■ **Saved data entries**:
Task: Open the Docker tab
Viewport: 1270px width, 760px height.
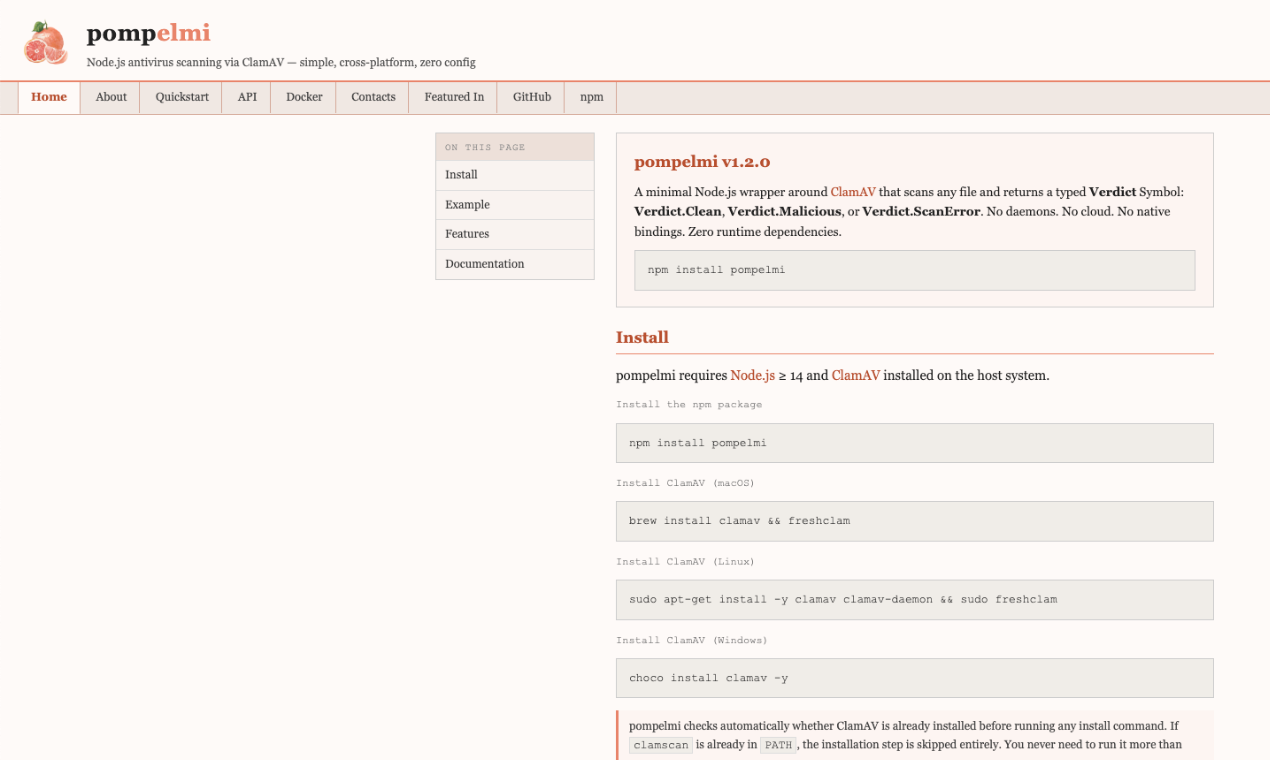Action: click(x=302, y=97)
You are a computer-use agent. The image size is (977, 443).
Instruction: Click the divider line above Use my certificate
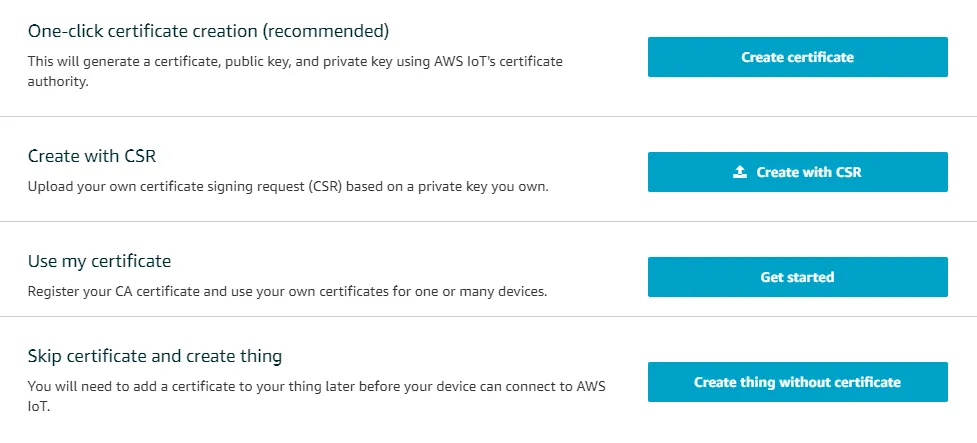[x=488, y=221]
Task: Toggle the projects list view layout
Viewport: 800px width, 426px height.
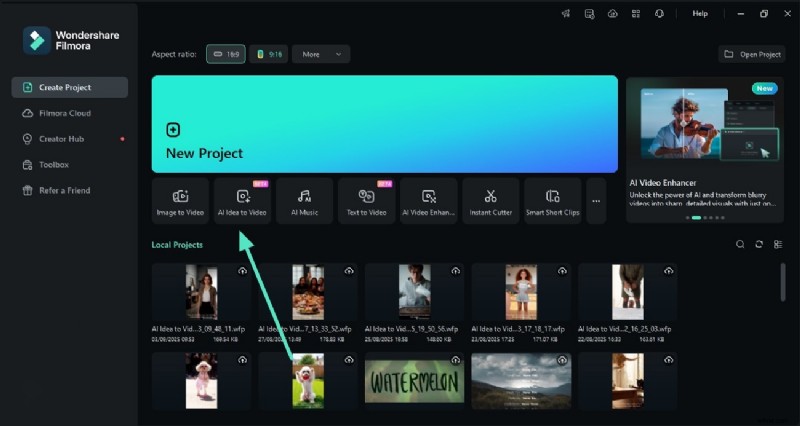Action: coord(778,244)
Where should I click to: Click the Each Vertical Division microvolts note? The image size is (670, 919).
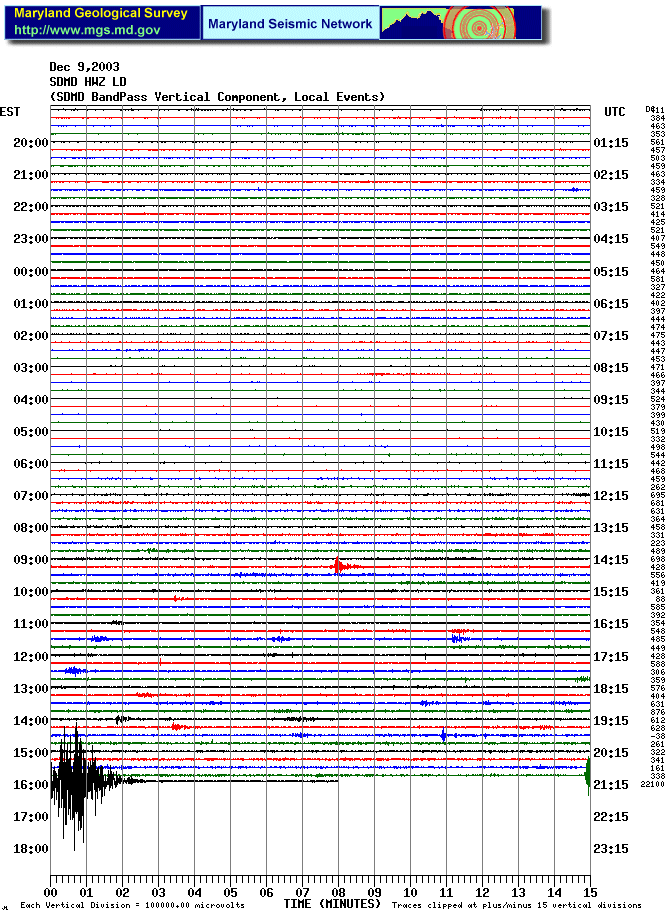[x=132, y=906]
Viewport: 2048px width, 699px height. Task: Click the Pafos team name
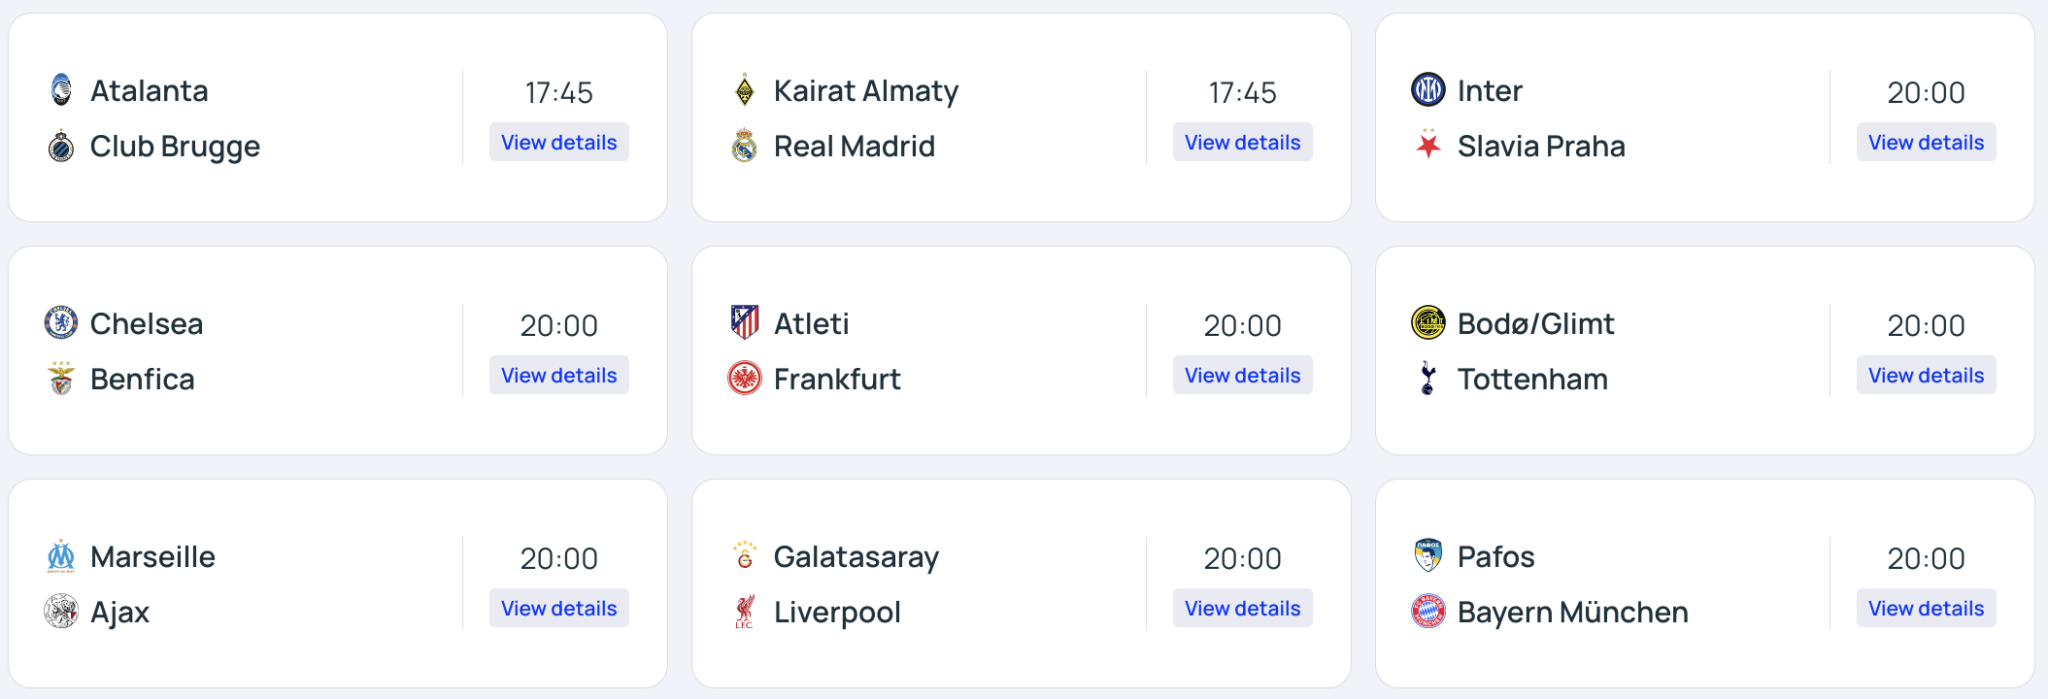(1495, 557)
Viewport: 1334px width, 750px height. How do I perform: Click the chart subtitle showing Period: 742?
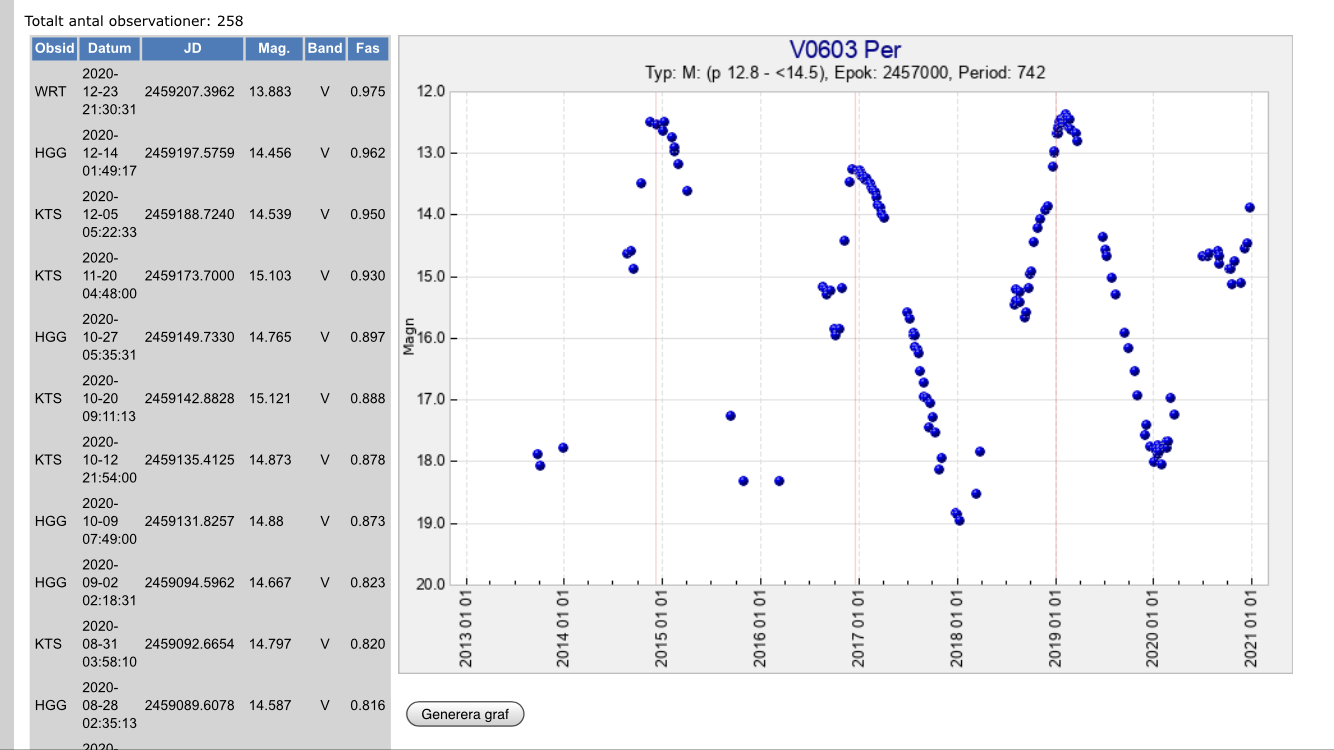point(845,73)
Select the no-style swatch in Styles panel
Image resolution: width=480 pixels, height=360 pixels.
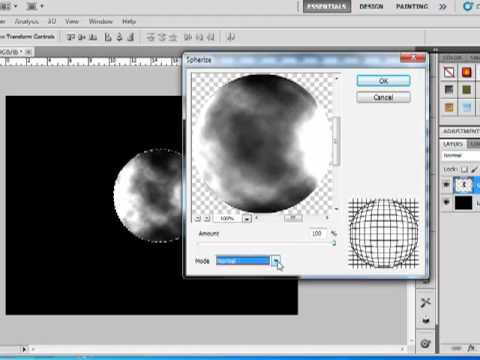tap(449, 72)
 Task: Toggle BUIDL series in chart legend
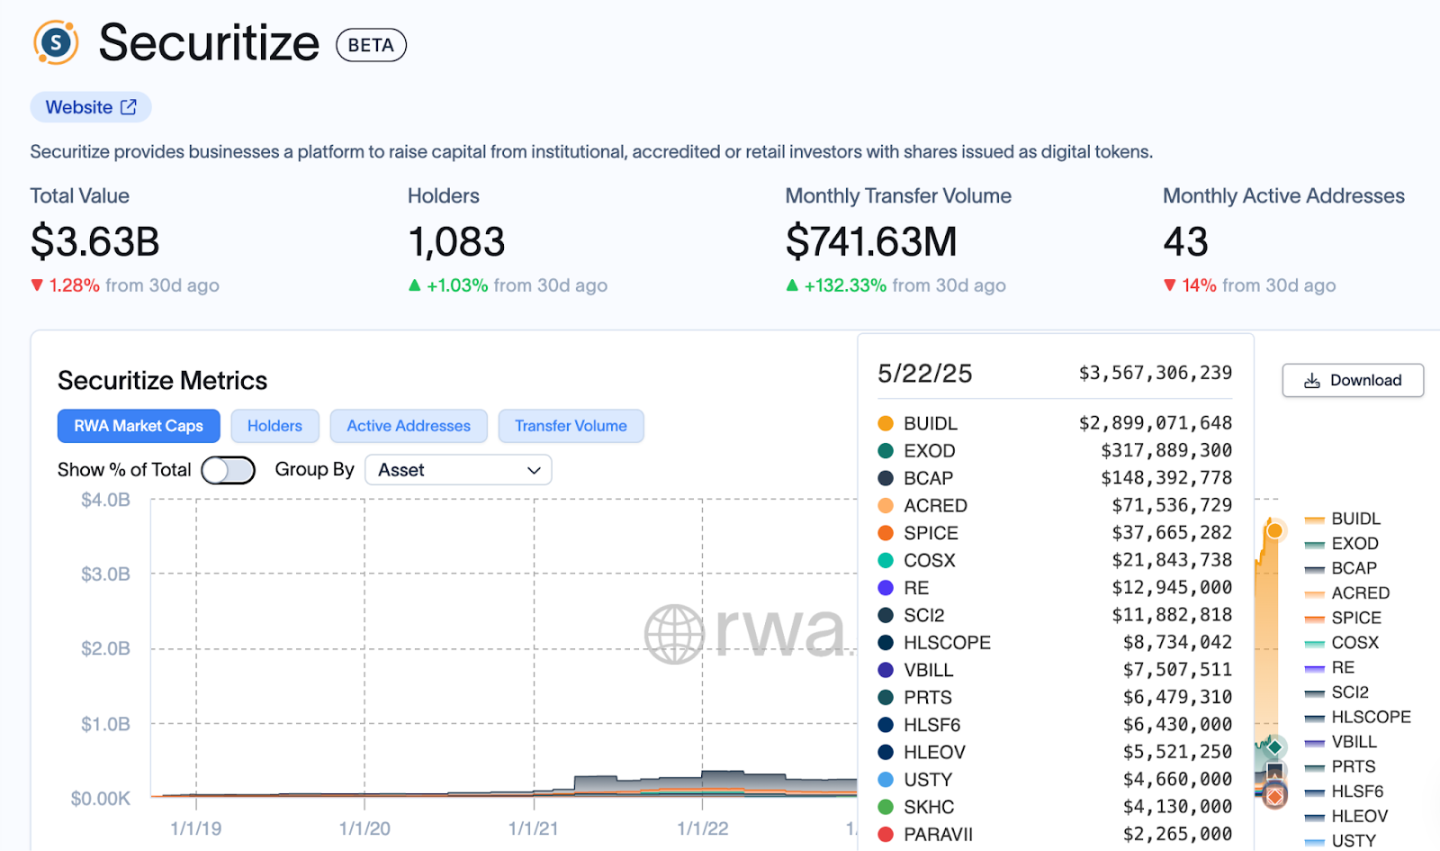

■ **Work instructions**: Leave the pictures out, then print every entry exactly as it reads.

■ **Your solution**:
Task: Open the Docker tab
Viewport: 1270px width, 760px height.
Action: click(x=302, y=97)
You are a computer-use agent. The image size is (977, 443).
Instruction: Click the divider line above Use my certificate
[x=488, y=221]
Task: Toggle the projects list view layout
Viewport: 800px width, 426px height.
Action: coord(778,244)
Where should I click to: Click the Each Vertical Division microvolts note? The image size is (670, 919).
[x=132, y=906]
Viewport: 2048px width, 699px height. Task: Click the Pafos team name
(1495, 557)
Viewport: 1334px width, 750px height. How do I perform: Click the chart subtitle showing Period: 742?
point(845,73)
Select the no-style swatch in Styles panel
Image resolution: width=480 pixels, height=360 pixels.
tap(449, 72)
 Task: Toggle BUIDL series in chart legend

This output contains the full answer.